Ness

別世界からのメッセージのNessのレビュー・感想・評価

別世界からのメッセージ(2020年製作のドラマ)
5.0
満点なんて一度も付けたことないけれど、付けます。

2013年公開の「The Institute」を原作に製作されたAMCドラマ。ジェイソン・シーゲルが製作総指揮・脚本・主演。結論から言うと、今まで観た中でも最高に感銘をうけたドラマだった。

まず音楽はアティカス・ロス等が担当。同時期公開の「ソウルフル・ワールド」を思わせるヒーリング音楽が最高に良い。

そして圧倒的な脚本。筒井康隆のような虚構に次ぐ虚構。虚構内での現実。ドラマ内でのゲーム。それ自体が心理セラピーかのような構造。ラストの2つ質問があったシーンはすべての迷える人に刺さるんではないだろうか。

①特に友達や恋人もおらず、ただ働くだけで何も変わり映えのない日々を過ごす"普通"の人であるピーター。
②美術学校を休学しトランス女性として自分らしく生きようとするが、被害者意識が強くどこにいっても心から馴染むことができないシモーン。
③寝たきりになった長く連れ添った夫を労り、いつだって場を読んで他人を労り、決して間違ったことを言わない老婆ジャニス。
④圧倒的に頭が良いが、それ故に低いレベルに合わせること・他人に合わせることができず理解もされにくい陰謀論者風味の黒人フレドウィン。

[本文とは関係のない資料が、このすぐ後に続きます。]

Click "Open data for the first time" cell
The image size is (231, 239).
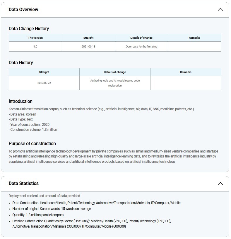[x=141, y=47]
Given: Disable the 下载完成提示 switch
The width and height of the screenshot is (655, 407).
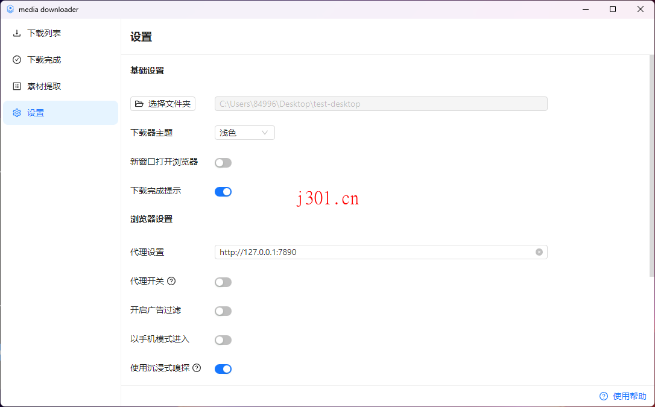Looking at the screenshot, I should coord(223,191).
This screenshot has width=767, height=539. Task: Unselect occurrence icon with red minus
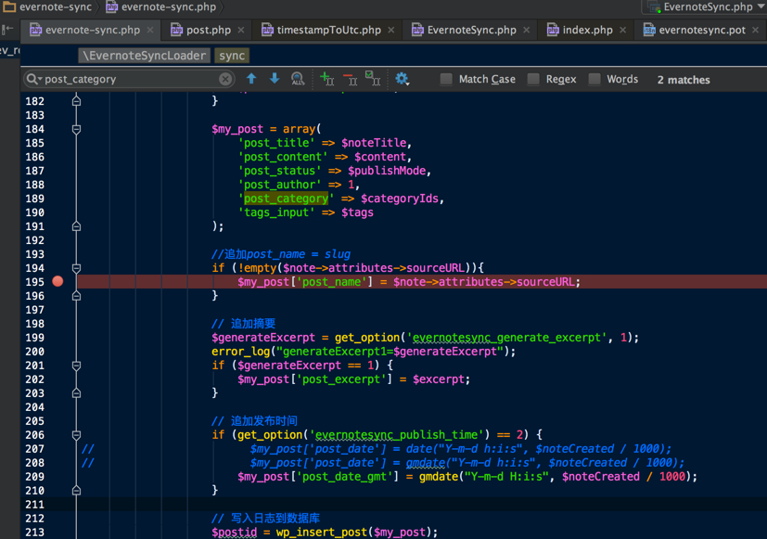(x=350, y=79)
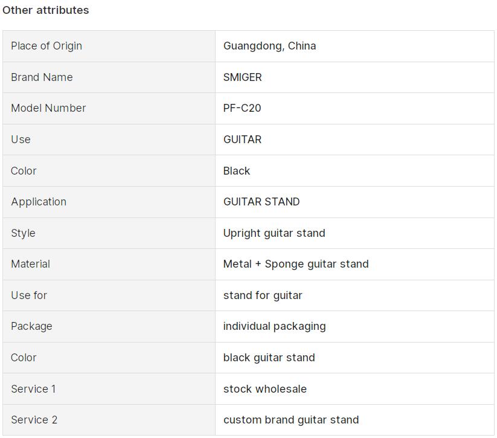
Task: Click the "Brand Name" label
Action: tap(42, 77)
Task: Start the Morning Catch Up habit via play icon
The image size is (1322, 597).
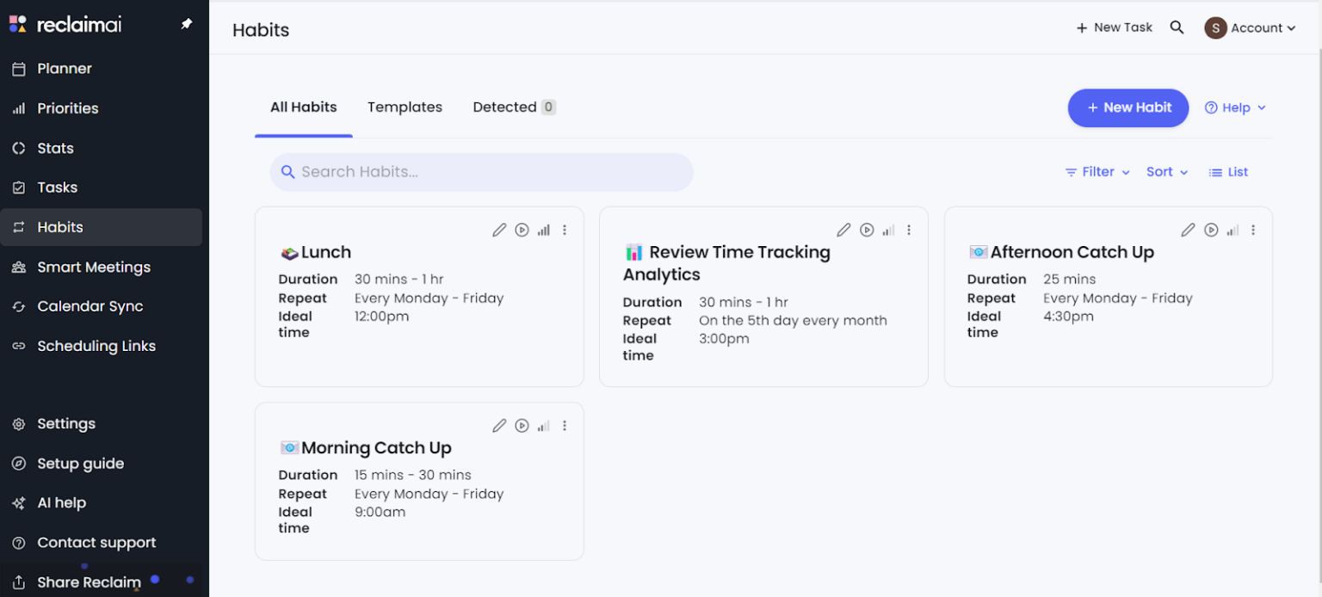Action: (x=522, y=425)
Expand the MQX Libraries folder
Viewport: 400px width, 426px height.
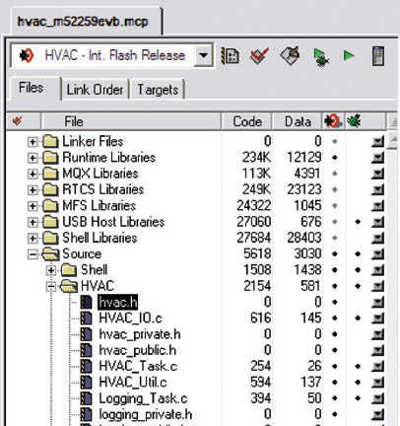tap(33, 174)
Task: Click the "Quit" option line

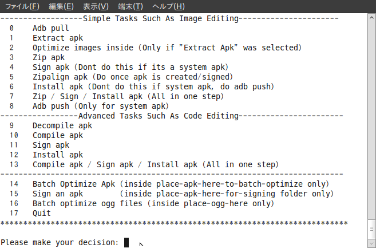Action: point(41,213)
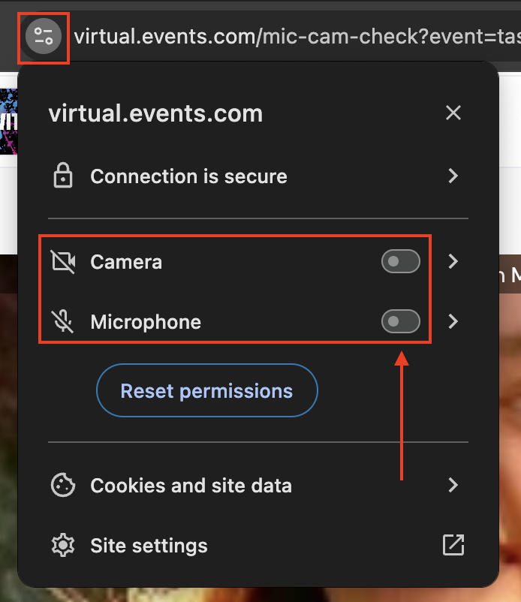
Task: Enable the Camera permission toggle
Action: (400, 262)
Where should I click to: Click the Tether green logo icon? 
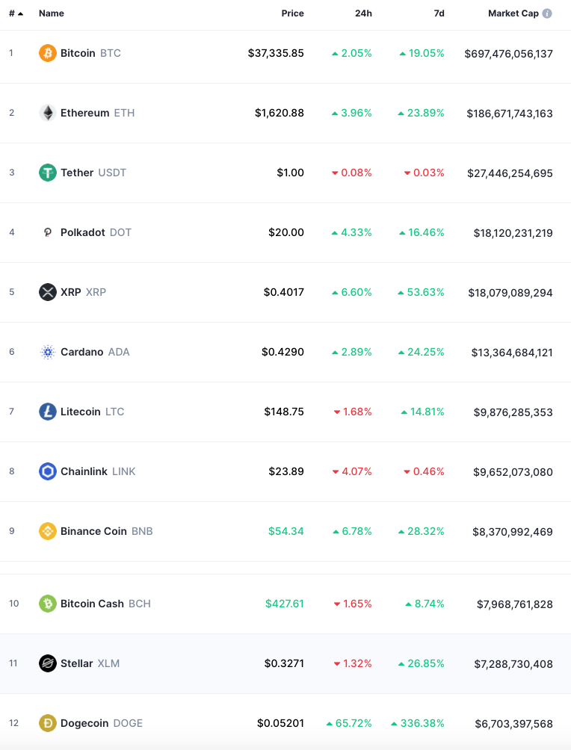47,173
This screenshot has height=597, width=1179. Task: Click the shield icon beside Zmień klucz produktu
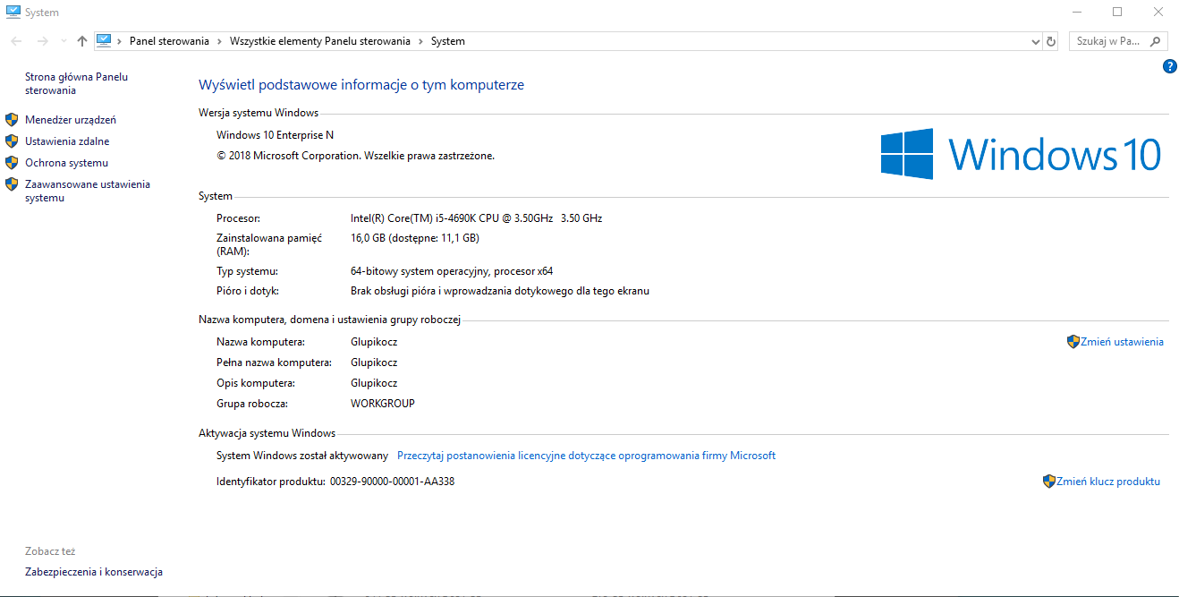(x=1048, y=482)
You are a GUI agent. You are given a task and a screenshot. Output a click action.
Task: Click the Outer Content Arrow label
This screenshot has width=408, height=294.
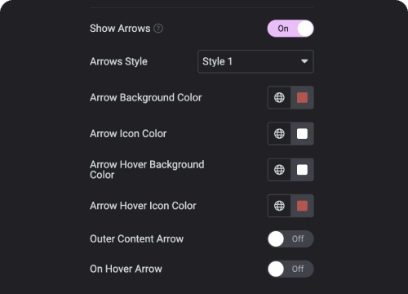tap(137, 238)
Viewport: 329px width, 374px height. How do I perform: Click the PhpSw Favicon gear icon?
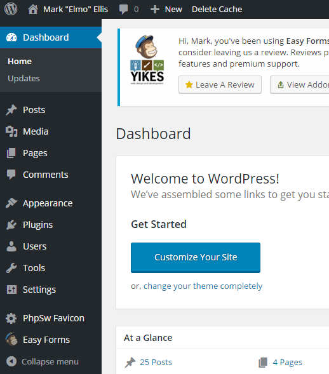click(x=11, y=318)
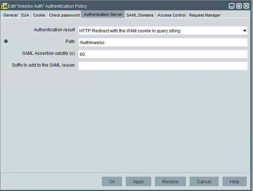Image resolution: width=253 pixels, height=191 pixels.
Task: Open the EUA tab
Action: click(x=25, y=15)
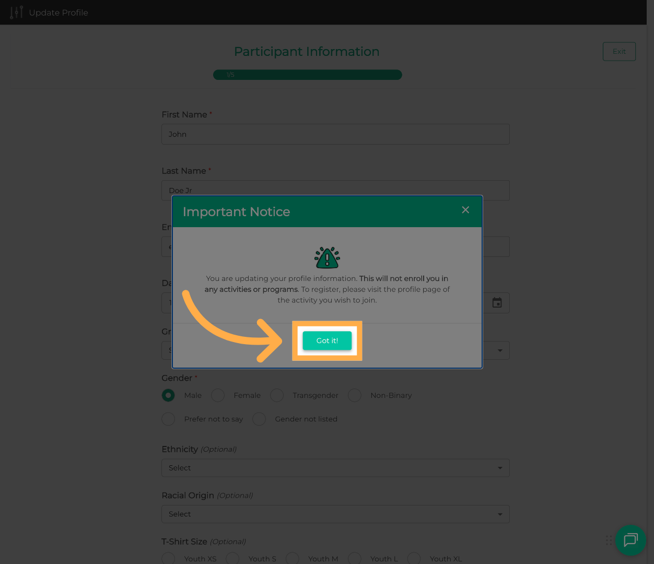Click the Update Profile logo icon
The width and height of the screenshot is (654, 564).
point(16,12)
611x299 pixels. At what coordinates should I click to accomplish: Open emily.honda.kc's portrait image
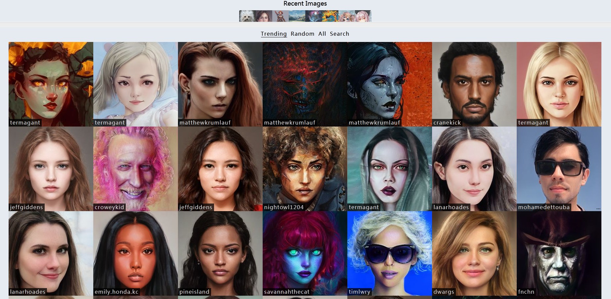(x=135, y=251)
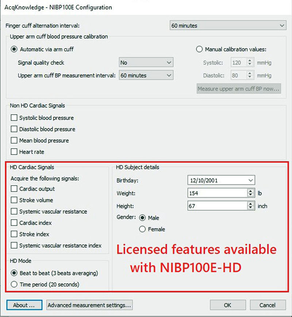
Task: Expand the Signal quality check dropdown
Action: (146, 63)
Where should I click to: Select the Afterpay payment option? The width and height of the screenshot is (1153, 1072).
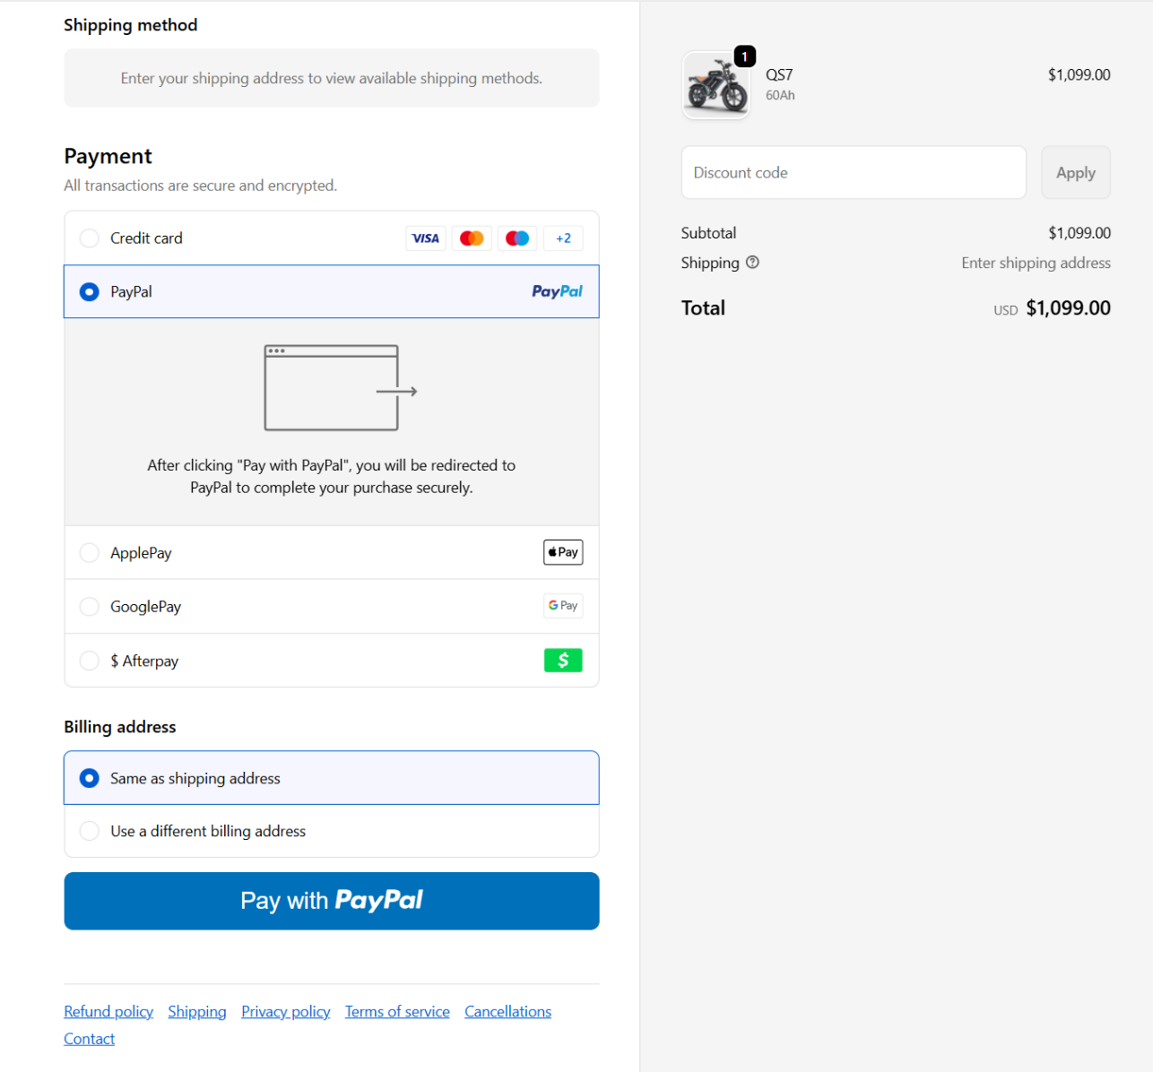[x=90, y=661]
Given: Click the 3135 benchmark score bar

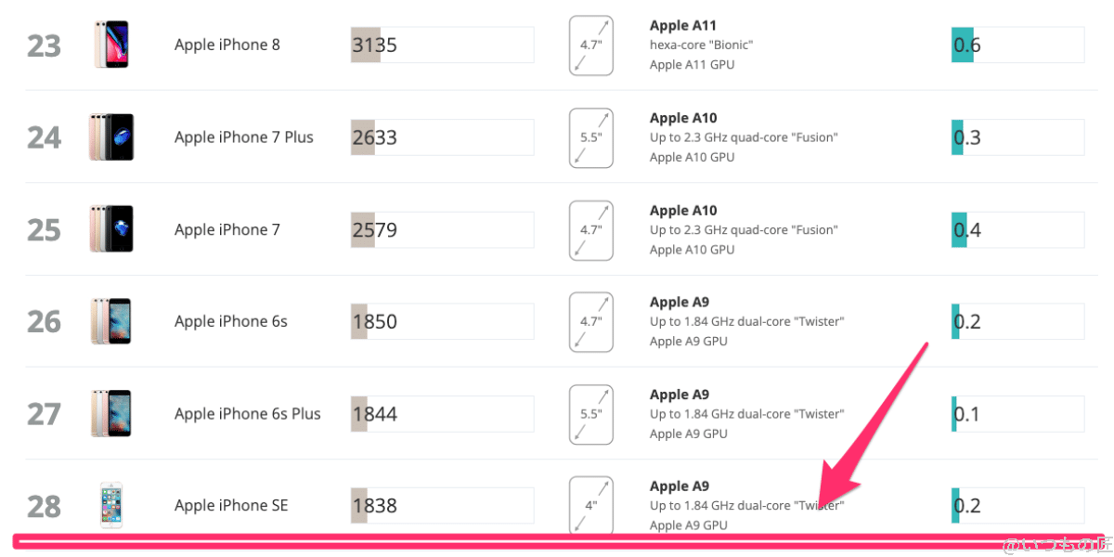Looking at the screenshot, I should pyautogui.click(x=441, y=44).
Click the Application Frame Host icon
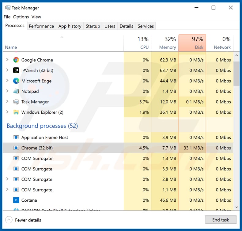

まったく違う感性の人々がぶつかり合い、協力し合う。特にジャニスとフレドウィンのキャラクターが良すぎて泣けた。うーんうまく描けない...。笑

とにかく、作者は"人それぞれが自分の意思で自分の領域から一歩踏み出す"ことの可能性を心から信じているのが伝わった。それは普段から自分が考えていることとすごく近くて、メッセージが心に沁み渡った。ジェイソン・シーゲル自身の体験はどこまで反映されているんだろうと気になった。

このドラマは"多数派"のために作られていないから、必要としていない人はたくさんいると思う。もっと娯楽に寄せて、定番のハッピーエンドで終わってほしい人もいると思う。けれどそういう人はこのドラマの登場人物に感情移入できなくて、刺さらないドラマだと思う...。だからこそ、行き詰まった資本主義の生きづらい社会で苦しむ人にこそ観てほしい、真っ直ぐな気持ちの宿った大傑作。